Work to complete ->
• a. Could you update the passage on the Examen between "The Examen is" and "into our hearts.", inclusive, so that "barren" reads "hollow"?
• b. How would you sum up the piece on consolations and desolations in two sentences?
• c. Can you continue the piece on consolations and desolations from where it stops?

** Start of Text passage **

Consolations and Desolations

Recently at Grace, I talked about a spiritual practice called the Examen, a reflective prayer built around two polar sensations: consolations and desolations. St. Ignatius of Loyola developed the prayer in the 1500s, and it has become a staple practice for people who love connecting with God through some of the more contemplative streams of worship and prayer.

The Examen is a powerful prayer that has the potential to immediately strengthen your faith and awareness of God. I hope you will try it.

Consolations are experiences that connect us to life. They invigorate our souls and inspire and awaken us to purpose, joy, and life. Desolations, on the other hand, are experiences that disconnect us from life. As the name implies, desolations bring an empty, barren feeling into our hearts.

** End of Text passage **
** Start of Dataset records **

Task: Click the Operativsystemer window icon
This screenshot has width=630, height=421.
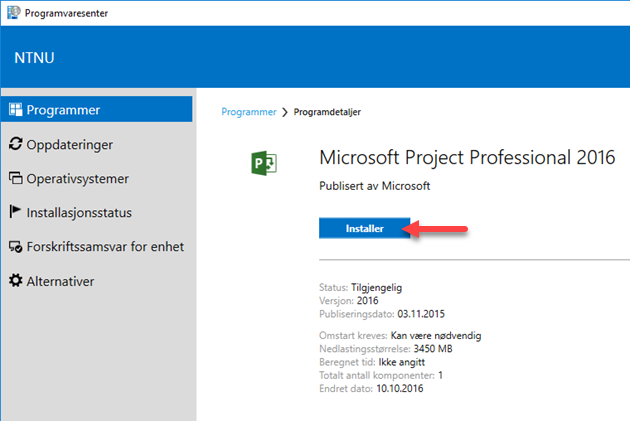Action: tap(16, 178)
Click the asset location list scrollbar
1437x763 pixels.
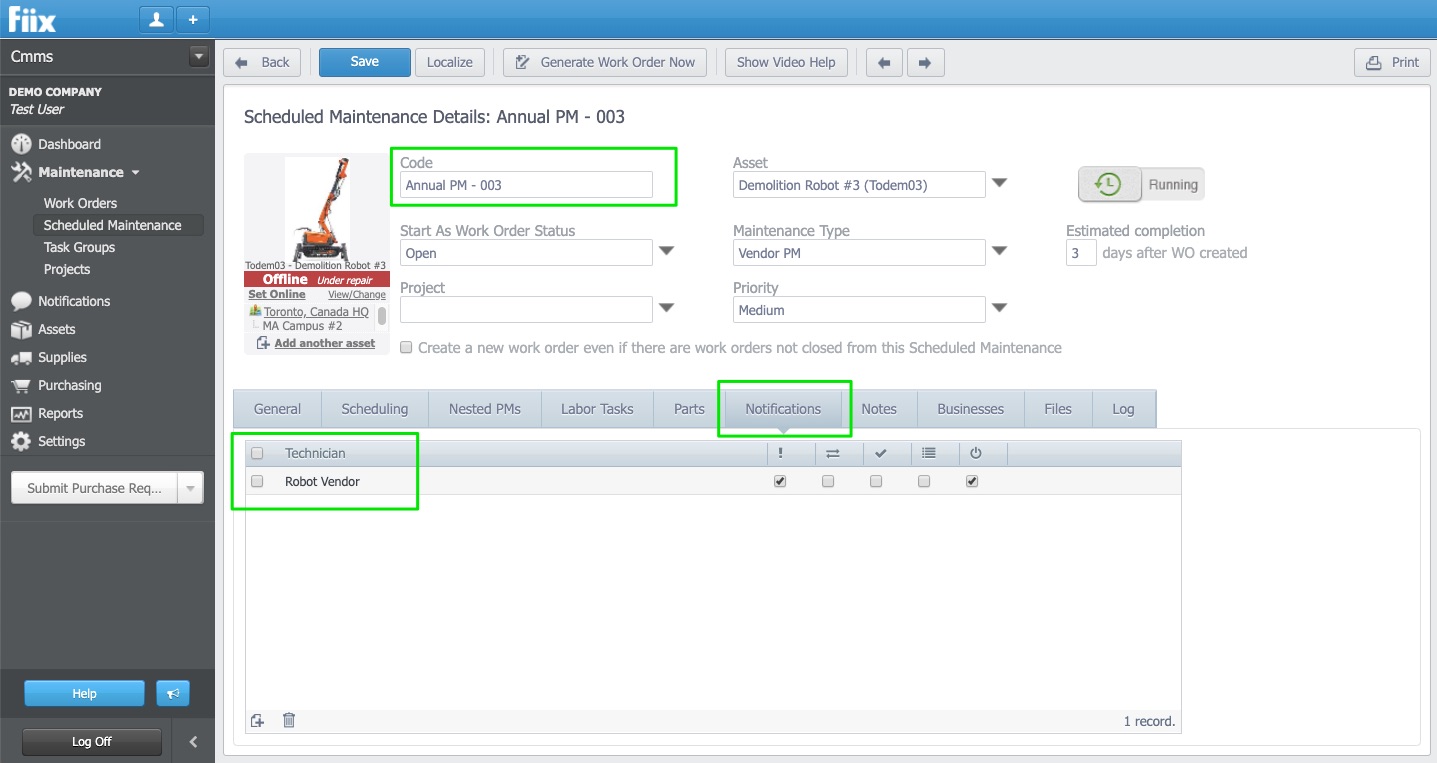[x=382, y=317]
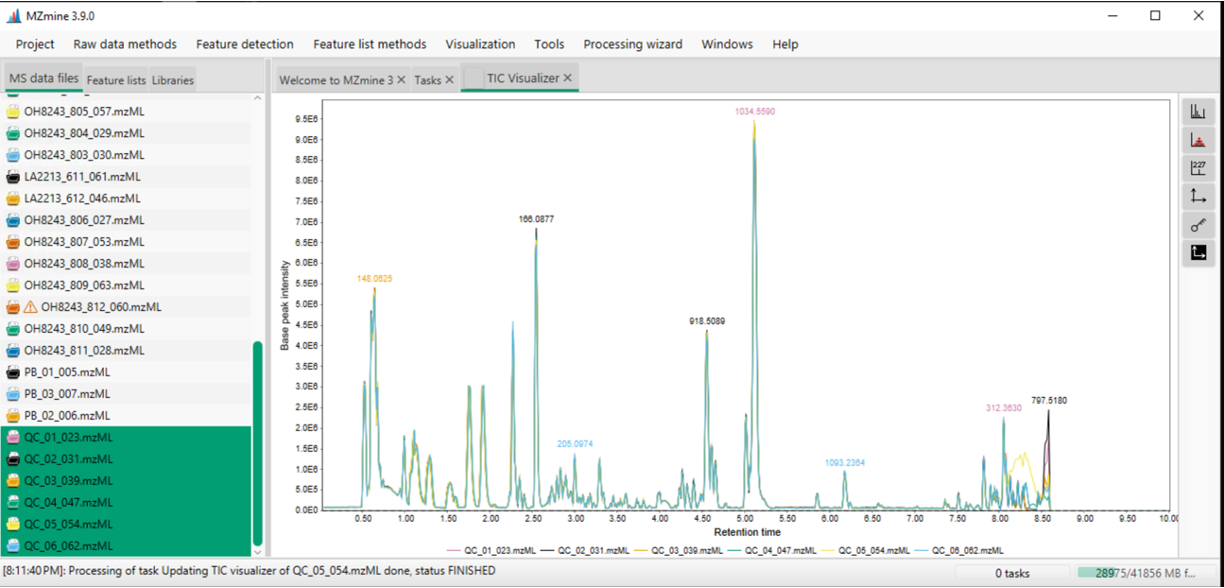The image size is (1224, 588).
Task: Click the red peak annotation chart icon
Action: tap(1198, 140)
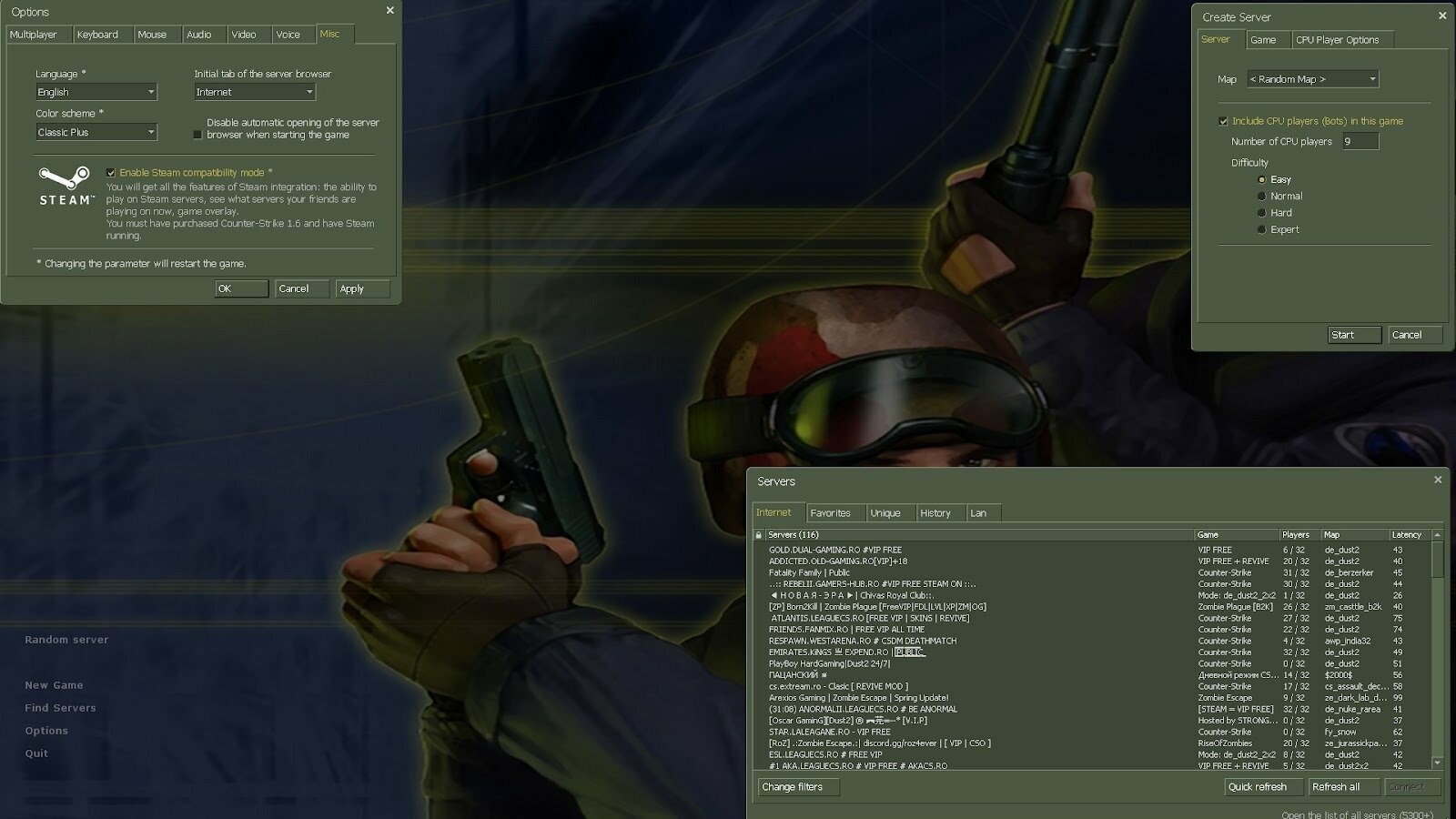Viewport: 1456px width, 819px height.
Task: Click the Number of CPU players field
Action: click(1360, 141)
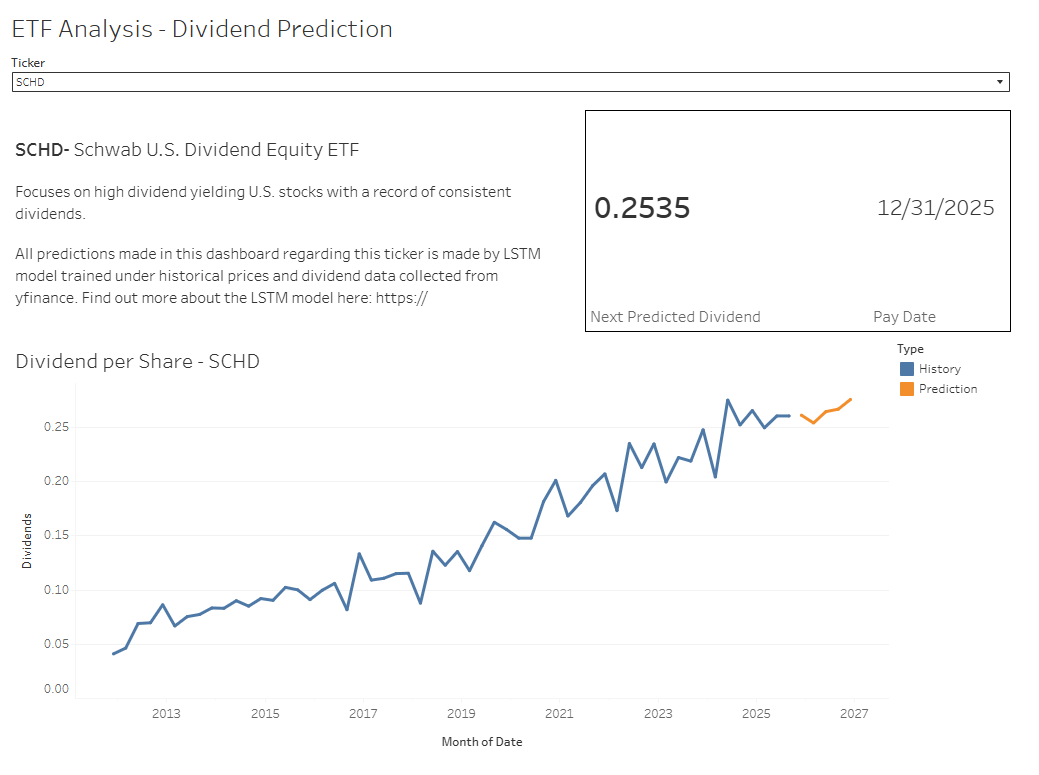The width and height of the screenshot is (1039, 775).
Task: Click the peak dividend point near 2024
Action: [x=727, y=399]
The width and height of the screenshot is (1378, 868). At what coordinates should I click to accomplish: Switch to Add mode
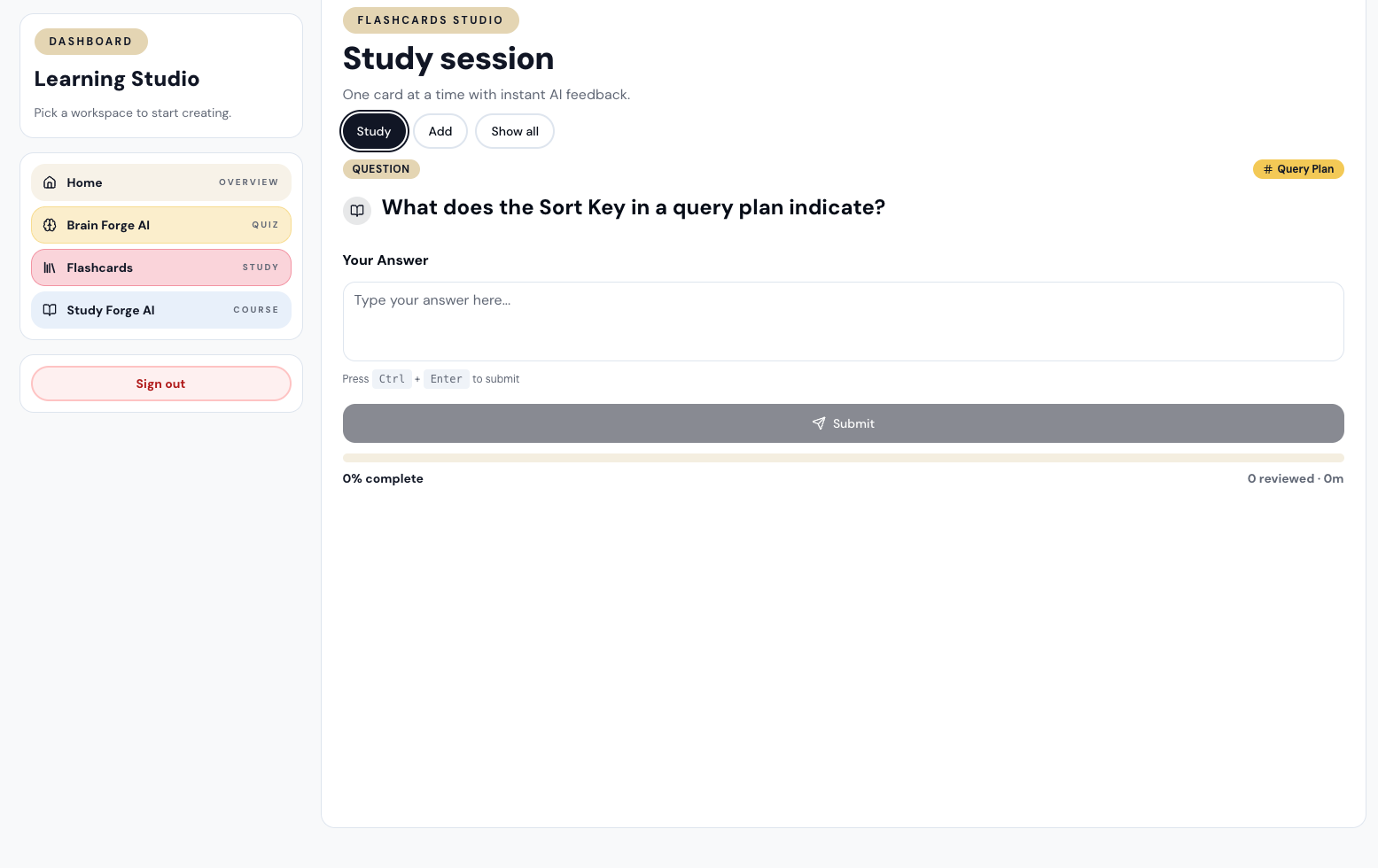(440, 131)
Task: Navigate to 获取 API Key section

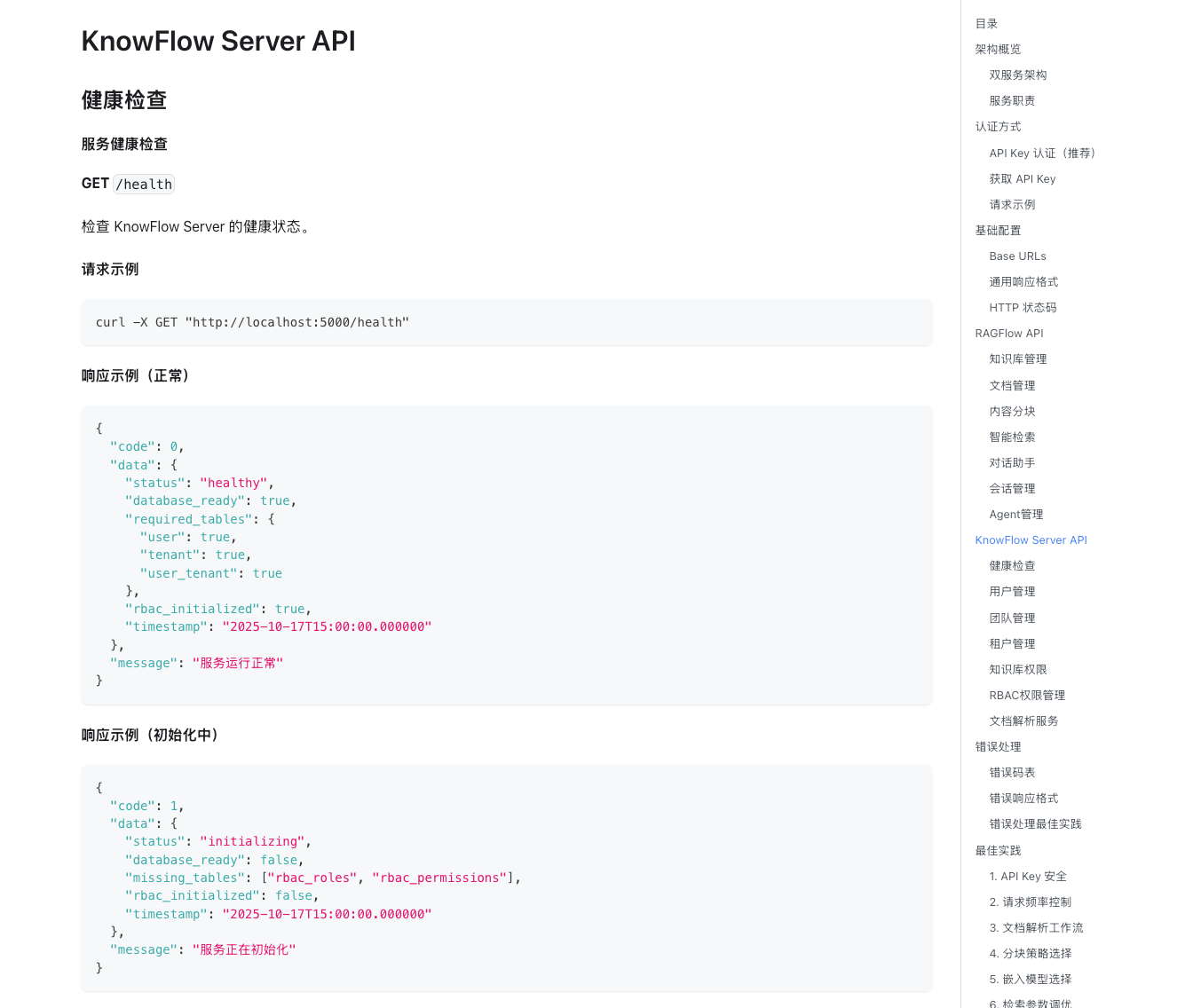Action: 1022,179
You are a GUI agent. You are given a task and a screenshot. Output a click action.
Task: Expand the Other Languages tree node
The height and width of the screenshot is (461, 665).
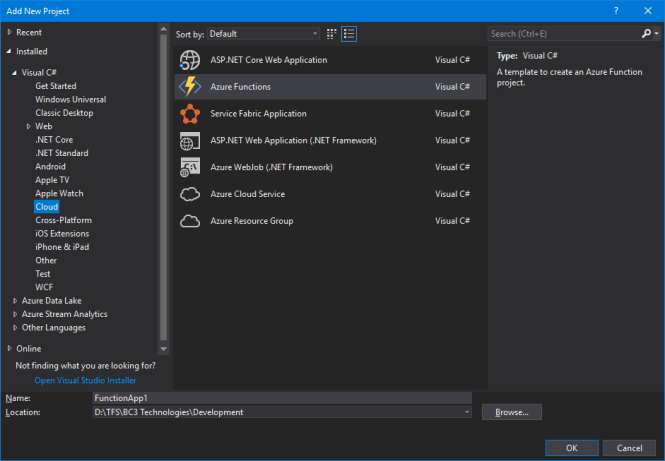14,328
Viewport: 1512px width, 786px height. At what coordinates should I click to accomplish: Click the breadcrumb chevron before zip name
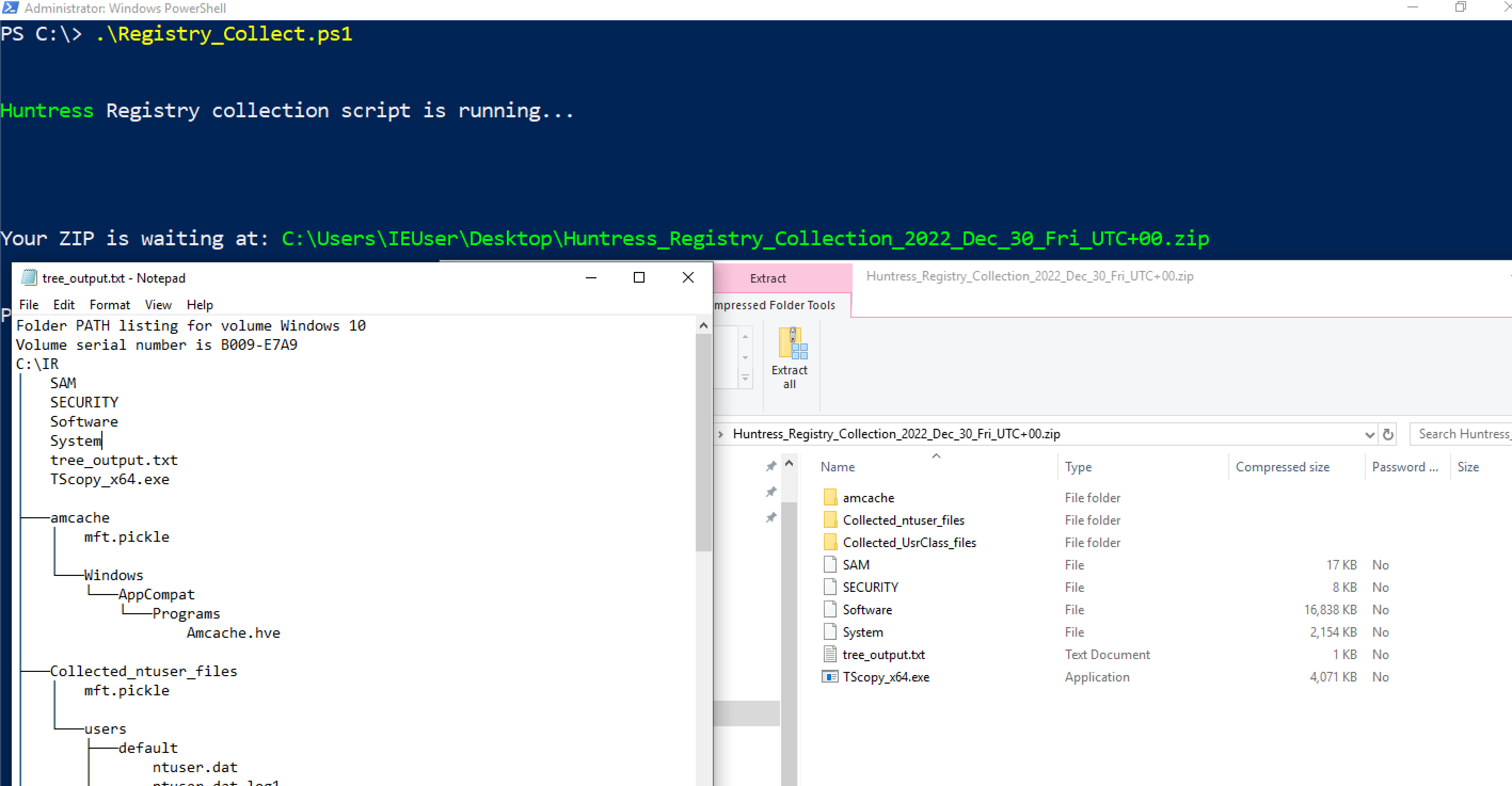pos(721,435)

** End of Dataset records **

Answers by task ->
• a.
The Examen is a powerful prayer that has the potential to immediately strengthen your faith and awareness of God. I hope you will try it.

Consolations are experiences that connect us to life. They invigorate our souls and inspire and awaken us to purpose, joy, and life. Desolations, on the other hand, are experiences that disconnect us from life. As the name implies, desolations bring an empty, hollow feeling into our hearts.

• b. The Examen is a reflective prayer that St. Ignatius of Loyola developed in the 1500s around consolations and desolations, and it has become a staple practice for people drawn to contemplative worship and prayer. Consolations are experiences that connect us to life and awaken us to purpose and joy, while desolations disconnect us from life and bring an empty, barren feeling into our hearts.

• c.
In the prayer of Examen (often prayed at the end of a day or experience or event) the pray-er focuses his or her heart on Jesus, quickly prays to offload any troubling weights or burdens that might be distracting them, and then they pray: “God, what brought me life today? What was I most grateful for today? What were my consolations?” And then they wait. Invariably, they will remember it. They will recognize the moments, the settings, the words, or the people that brought life to their soul.

After touching this awareness, the next question gets posed: “God, what disconnected me from life today? What am I least grateful for today? What were my desolations?” Then again the pray-er waits until they remember, “Ah, yes, those were the moments that drained the life from my soul.”

The reason this is such a powerful prayer is that moments of consolation are little signposts that lead us toward God’s will for our lives. Jesus said that He came to bring “life…to the full” (John 10:10). So, generally, the events that “life” us will more closely align with Jesus’ will than the events that do the opposite.

Try it. Start taking a few minutes (the Examen is typically a brief prayer) to get in touch with your consolations and desolations. When are you the most alive, the most truly you? When and where are you not? Don’t worry about getting too wrapped up in your emotions or possibly getting deceived by the longings of your heart. That won’t happen. When we come to God, asking the Holy Spirit to speak and reveal His will, we won’t get tricked or ignored.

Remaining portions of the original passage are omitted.